Quatre organisations appellent à la grève et à manifester, notamment à 11 heures à Paris, devant le ministère de la Santé. Des rassemblements sont annoncés dans d’autres villes, devant les agences régionales de santé (ARS) ou les hôpitaux. Ces syndicats dénoncent une « l’abandon de la psychiatrie publique » qui « se caractérise au quotidien par le manque criant de lits d’hôpitaux complets et les fermetures régulières de centres médico-psychologiques (CMP) ». Une situation liée à la pénurie de médecins et d’infirmiers, qui « Aujourd’hui touche cinq hôpitaux sur six »selon un communiqué intersyndical.

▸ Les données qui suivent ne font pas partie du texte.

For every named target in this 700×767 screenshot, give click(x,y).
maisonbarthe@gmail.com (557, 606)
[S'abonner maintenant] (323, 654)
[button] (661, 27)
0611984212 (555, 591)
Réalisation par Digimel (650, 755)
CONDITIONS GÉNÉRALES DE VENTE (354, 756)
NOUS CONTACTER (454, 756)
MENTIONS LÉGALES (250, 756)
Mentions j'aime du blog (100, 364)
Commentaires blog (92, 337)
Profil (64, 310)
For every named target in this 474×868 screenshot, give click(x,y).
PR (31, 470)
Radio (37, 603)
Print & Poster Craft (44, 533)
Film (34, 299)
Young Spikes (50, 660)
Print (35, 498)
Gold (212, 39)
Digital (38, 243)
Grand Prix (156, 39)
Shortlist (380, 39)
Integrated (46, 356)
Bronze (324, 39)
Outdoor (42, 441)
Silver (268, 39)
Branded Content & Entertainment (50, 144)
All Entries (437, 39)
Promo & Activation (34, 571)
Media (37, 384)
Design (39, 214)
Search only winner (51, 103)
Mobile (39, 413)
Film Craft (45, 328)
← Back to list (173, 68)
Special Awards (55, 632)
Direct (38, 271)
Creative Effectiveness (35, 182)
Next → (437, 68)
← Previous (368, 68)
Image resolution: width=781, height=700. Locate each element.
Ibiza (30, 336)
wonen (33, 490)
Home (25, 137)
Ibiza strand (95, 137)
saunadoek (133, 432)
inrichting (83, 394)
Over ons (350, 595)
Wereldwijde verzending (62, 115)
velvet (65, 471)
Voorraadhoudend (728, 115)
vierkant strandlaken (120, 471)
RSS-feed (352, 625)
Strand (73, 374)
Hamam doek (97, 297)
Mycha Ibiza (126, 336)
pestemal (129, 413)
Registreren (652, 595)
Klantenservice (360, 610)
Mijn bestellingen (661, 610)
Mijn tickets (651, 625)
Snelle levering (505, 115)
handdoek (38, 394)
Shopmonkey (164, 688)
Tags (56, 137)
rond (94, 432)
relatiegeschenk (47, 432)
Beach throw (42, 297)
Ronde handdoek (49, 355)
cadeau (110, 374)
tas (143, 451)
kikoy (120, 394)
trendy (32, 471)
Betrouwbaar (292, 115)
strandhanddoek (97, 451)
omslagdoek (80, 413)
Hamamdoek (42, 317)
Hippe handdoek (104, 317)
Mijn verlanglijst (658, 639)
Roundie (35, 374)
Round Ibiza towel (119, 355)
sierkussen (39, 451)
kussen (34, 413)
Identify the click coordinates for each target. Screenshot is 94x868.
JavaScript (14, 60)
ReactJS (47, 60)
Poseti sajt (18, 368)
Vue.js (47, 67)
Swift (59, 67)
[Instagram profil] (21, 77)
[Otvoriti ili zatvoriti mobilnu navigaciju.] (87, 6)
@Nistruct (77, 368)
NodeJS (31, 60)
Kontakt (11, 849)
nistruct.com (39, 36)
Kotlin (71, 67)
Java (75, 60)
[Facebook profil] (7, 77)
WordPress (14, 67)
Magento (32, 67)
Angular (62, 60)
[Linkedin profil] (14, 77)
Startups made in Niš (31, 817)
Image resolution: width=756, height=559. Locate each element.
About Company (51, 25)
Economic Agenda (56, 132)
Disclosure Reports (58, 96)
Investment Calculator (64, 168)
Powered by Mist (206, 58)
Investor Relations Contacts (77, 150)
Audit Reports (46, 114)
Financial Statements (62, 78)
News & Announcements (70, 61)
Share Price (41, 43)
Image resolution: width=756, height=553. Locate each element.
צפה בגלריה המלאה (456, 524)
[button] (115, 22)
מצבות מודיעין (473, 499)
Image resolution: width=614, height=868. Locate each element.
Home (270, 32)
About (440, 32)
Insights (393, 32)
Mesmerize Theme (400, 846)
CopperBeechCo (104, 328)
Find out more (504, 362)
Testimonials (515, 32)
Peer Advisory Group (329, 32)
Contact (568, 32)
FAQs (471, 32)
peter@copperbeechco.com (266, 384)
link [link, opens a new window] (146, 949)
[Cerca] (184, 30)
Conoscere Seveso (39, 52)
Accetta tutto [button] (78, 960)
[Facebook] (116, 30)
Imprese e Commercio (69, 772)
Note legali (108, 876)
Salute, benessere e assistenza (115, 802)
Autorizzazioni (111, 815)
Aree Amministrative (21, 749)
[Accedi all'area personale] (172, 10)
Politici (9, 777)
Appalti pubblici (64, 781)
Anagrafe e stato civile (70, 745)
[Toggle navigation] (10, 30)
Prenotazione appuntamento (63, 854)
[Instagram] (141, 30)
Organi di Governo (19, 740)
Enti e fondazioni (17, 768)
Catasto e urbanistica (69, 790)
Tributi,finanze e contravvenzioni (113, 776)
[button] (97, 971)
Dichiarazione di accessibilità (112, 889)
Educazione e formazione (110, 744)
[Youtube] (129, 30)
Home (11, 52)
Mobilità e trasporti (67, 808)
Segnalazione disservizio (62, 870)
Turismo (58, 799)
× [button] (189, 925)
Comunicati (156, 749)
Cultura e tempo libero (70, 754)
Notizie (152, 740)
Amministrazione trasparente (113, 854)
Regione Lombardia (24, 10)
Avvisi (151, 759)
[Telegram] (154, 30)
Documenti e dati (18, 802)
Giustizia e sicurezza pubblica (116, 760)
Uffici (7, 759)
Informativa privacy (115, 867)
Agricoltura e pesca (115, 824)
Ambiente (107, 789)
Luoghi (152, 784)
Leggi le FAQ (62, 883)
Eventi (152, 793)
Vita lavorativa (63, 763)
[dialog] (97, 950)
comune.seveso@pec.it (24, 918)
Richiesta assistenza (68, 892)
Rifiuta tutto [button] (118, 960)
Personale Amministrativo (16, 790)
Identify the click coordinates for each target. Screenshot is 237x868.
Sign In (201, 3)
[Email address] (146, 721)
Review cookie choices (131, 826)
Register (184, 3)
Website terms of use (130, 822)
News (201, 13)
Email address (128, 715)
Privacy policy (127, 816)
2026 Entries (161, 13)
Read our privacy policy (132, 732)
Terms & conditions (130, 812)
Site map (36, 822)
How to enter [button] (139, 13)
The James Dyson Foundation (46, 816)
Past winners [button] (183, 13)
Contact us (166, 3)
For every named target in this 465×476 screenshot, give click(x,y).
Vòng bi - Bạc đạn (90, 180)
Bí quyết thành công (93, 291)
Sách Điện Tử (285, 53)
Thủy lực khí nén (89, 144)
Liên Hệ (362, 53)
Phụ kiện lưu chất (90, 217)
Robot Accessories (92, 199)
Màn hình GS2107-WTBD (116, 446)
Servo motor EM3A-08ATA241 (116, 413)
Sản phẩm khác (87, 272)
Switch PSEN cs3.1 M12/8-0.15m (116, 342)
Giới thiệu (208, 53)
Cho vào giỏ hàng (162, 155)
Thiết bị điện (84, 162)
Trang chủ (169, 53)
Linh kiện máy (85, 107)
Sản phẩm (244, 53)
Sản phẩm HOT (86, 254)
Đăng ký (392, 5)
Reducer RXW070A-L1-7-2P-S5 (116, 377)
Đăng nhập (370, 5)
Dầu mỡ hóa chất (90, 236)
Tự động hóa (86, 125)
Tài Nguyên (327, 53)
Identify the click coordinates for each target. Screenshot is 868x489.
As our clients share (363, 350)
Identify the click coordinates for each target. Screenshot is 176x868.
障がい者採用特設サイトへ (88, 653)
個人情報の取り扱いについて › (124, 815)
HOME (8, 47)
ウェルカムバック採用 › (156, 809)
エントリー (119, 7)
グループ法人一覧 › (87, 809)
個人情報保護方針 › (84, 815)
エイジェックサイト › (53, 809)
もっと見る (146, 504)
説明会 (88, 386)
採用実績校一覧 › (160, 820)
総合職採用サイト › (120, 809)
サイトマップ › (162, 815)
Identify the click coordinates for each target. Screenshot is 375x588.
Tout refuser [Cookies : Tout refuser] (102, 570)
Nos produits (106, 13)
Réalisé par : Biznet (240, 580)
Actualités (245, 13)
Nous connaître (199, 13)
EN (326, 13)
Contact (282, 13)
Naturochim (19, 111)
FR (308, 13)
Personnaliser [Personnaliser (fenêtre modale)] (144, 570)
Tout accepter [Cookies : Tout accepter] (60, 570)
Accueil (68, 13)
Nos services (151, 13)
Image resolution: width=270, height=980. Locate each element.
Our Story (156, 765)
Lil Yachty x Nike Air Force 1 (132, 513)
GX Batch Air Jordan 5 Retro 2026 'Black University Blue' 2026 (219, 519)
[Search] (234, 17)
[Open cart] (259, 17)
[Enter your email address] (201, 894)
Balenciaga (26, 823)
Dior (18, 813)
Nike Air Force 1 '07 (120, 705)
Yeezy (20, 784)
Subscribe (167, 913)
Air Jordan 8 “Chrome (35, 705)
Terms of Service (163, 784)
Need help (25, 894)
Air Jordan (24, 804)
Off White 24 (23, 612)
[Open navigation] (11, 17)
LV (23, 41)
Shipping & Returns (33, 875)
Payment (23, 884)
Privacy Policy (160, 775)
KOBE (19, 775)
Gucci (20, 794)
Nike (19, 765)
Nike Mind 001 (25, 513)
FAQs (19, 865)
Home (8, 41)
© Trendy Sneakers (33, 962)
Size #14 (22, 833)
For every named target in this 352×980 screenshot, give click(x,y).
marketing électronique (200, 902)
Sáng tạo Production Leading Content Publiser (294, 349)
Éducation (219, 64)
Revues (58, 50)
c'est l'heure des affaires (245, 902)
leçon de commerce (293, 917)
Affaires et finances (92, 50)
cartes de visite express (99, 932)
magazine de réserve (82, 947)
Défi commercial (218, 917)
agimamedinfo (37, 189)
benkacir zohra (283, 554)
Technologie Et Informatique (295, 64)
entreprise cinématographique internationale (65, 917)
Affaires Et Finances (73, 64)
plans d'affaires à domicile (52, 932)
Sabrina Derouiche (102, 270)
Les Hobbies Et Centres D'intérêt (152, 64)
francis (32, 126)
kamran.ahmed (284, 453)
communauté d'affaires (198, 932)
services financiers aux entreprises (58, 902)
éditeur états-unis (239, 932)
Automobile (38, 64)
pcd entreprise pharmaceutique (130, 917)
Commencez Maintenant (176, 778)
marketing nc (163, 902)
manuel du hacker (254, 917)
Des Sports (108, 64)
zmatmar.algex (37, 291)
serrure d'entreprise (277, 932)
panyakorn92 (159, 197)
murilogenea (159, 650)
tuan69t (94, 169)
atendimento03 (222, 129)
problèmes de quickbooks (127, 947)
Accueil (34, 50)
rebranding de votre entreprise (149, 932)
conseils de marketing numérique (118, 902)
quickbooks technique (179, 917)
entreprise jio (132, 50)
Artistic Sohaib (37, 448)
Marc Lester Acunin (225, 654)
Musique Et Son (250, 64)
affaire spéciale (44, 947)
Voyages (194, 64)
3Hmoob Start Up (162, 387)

« Nous n’avons plus la capacité de soigner comme nous le voudrions », déplore le Dr Norbert Skurnik, président de l’Intersyndicale pour la défense de la psychiatrie publique (Idepp). Selon ce psychiatre, faute d’accueil, « Rien qu’en Île-de-France, 60 à 70 000 personnes, dont au moins 60 % de malades mentaux, errent en dehors de toute institution et de tout domicile. Dans un contexte de « durcir » conditions de travail, la spécialité n’attire plus les jeunes médecins, déplore le Dr Skurnik, citant le chiffre de 100 internes à répartir en région parisienne, « où il en faudrait 150 ». Pour favoriser le recrutement, ce responsable syndical défend une augmentation des « 20 à 25% » les salaires des psychiatres hospitaliers, sous forme de primes de sujétion.

« Un petit pas »

Quatorze mois après sa présentation, le plan annoncé par Emmanuel Macron après les assises de psychiatrie, avec la création de 800 postes au sein du CMP, est jugé insuffisant par la profession. « Ce n’est qu’un petit pas », souligne le Dr Rachel Bocher, présidente de l’Intersyndicat national des praticiens de l’exercice hospitalier (INPH). Ce psychiatre milite également en faveur de« un plan d’attractivité des métiers ». Organisateur d’un colloque « villes et santé mentale » de jeudi à samedi à Nantes, elle espère recevoir le ministre de la Santé, François Braun. « Il faut que les pouvoirs publics reprennent le dialogue social avec les psychiatres »elle se dispute.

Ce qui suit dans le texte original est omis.